**About this task:** Beginning with the line that holds "Toggle 关闭订单监听 order listening button" and finishing with the line that holds "1196x540 pixels.", repeat the listing exactly, leaving every picture out.

━━━━━━━━━━

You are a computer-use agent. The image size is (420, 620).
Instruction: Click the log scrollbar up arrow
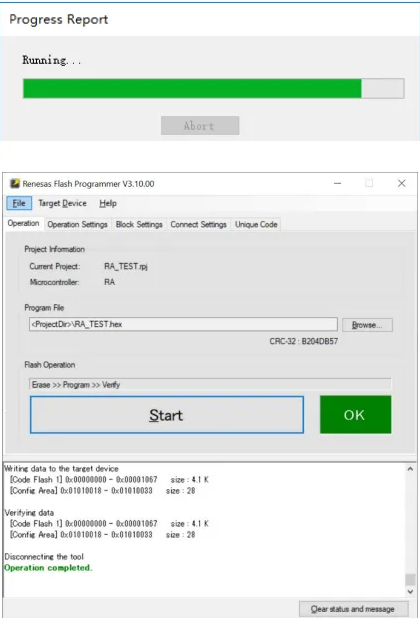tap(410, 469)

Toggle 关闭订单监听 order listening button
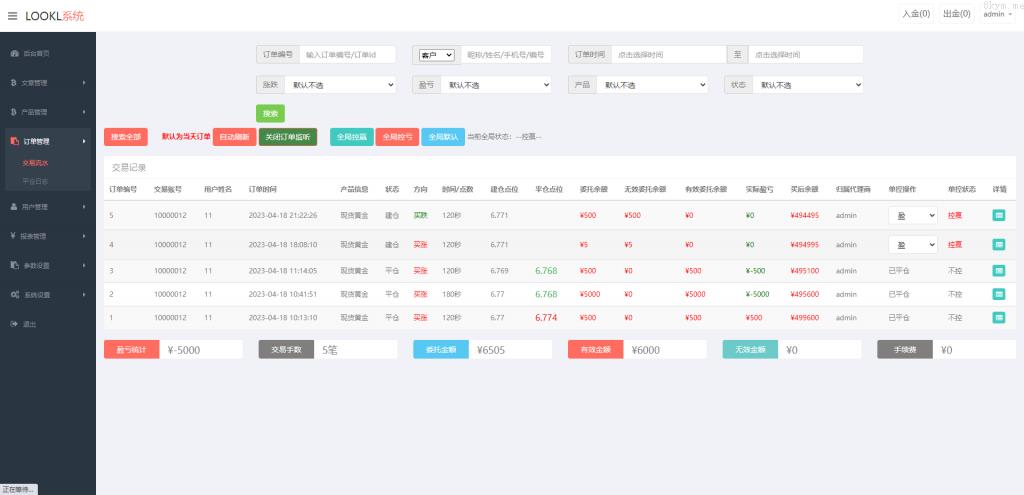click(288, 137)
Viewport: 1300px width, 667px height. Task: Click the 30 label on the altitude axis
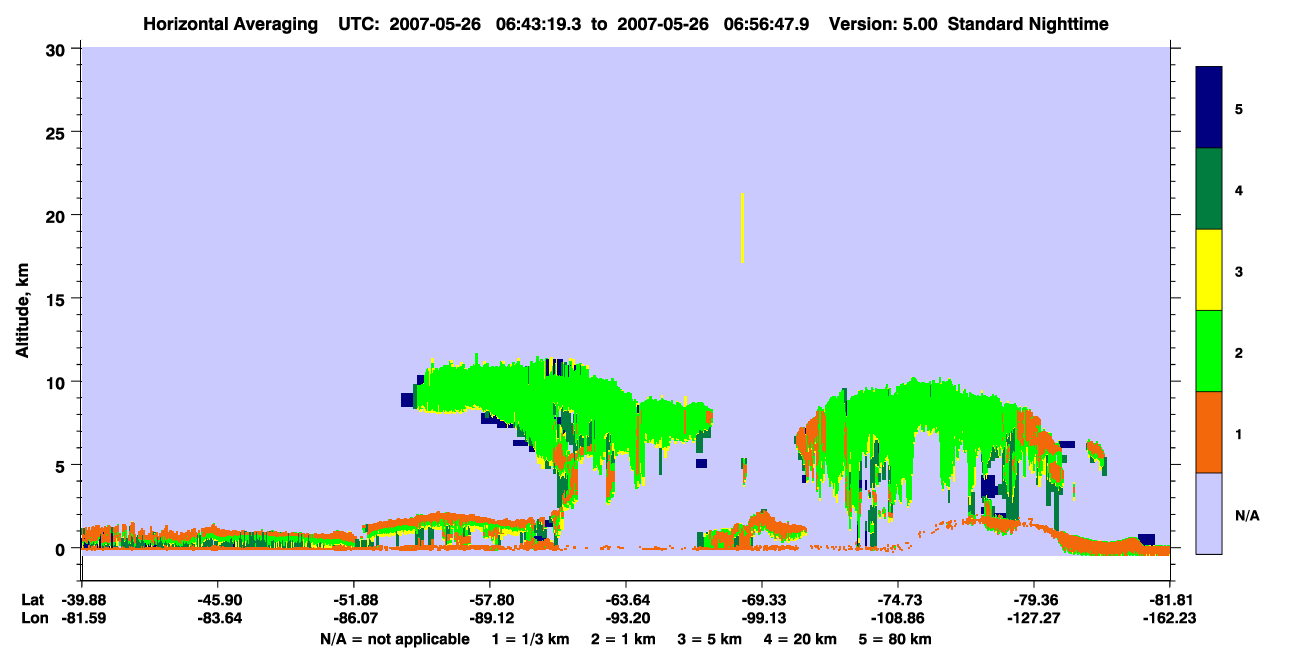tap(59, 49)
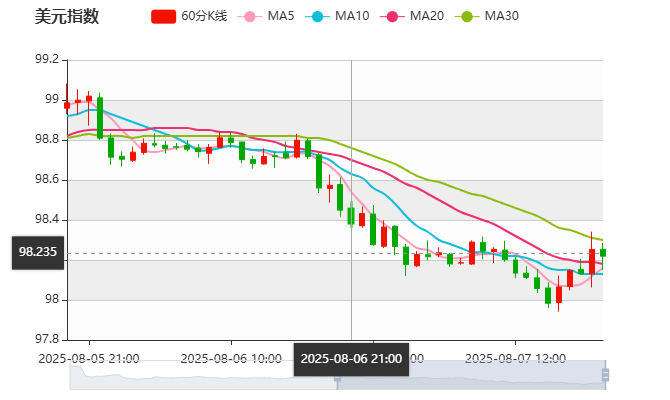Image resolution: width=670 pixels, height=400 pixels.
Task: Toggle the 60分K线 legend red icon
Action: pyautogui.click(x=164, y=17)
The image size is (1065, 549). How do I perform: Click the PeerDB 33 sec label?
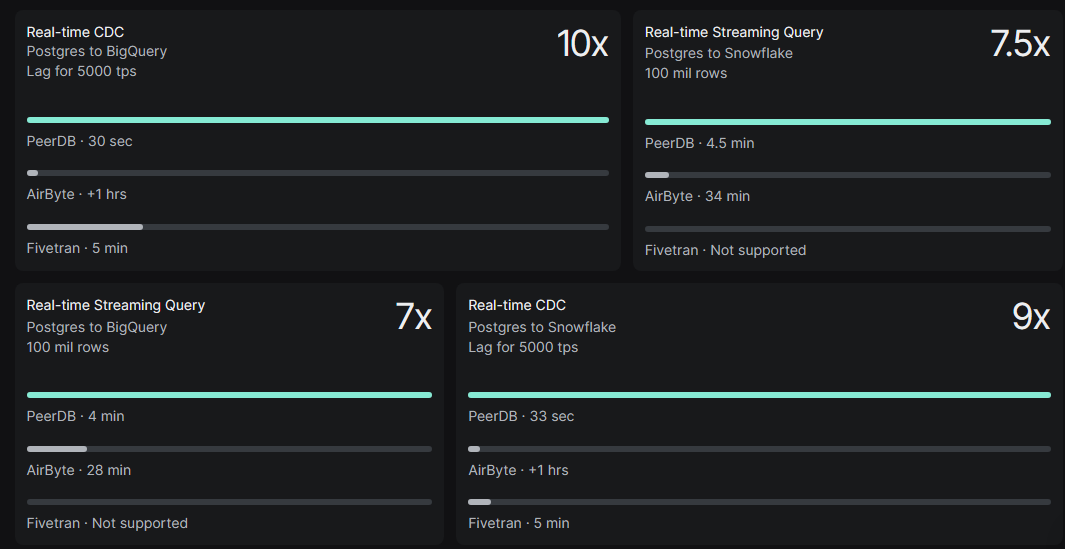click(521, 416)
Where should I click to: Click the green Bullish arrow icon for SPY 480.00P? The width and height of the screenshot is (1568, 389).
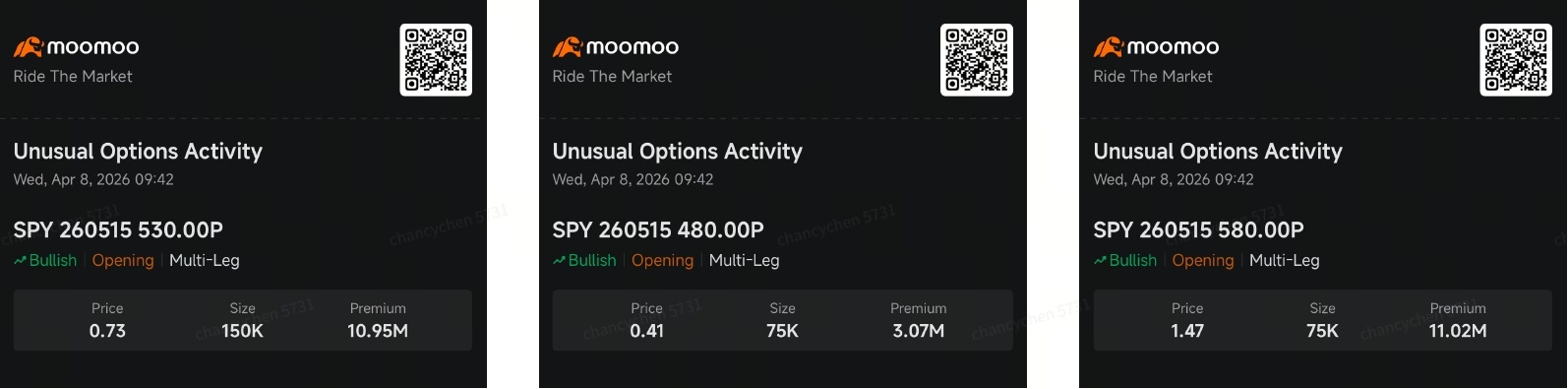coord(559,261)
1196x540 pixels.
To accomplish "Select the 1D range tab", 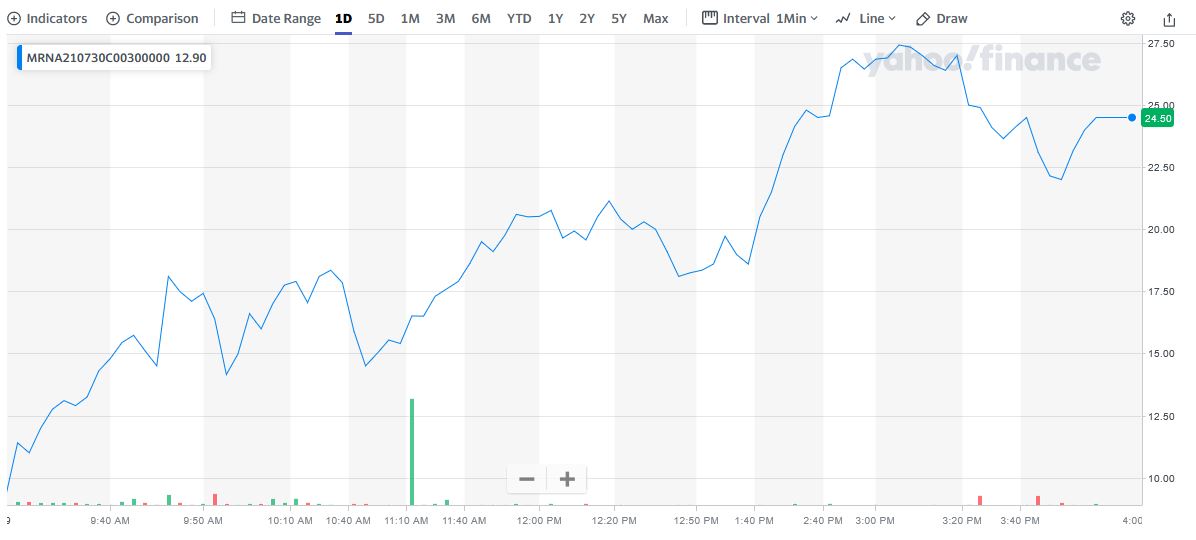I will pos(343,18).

━━━━━━━━━━

**Response box:**
Toggle 关闭订单监听 order listening button
click(288, 137)
Viewport: 1300px width, 667px height. Task: Click the 30 label on the altitude axis
tap(59, 49)
Image resolution: width=670 pixels, height=400 pixels.
Task: Toggle the 60分K线 legend red icon
Action: pyautogui.click(x=164, y=17)
The image size is (1065, 549). How do I perform: Click the PeerDB 33 sec label?
click(521, 416)
Where should I click to: Click the green Bullish arrow icon for SPY 480.00P? The width and height of the screenshot is (1568, 389).
coord(559,261)
1196x540 pixels.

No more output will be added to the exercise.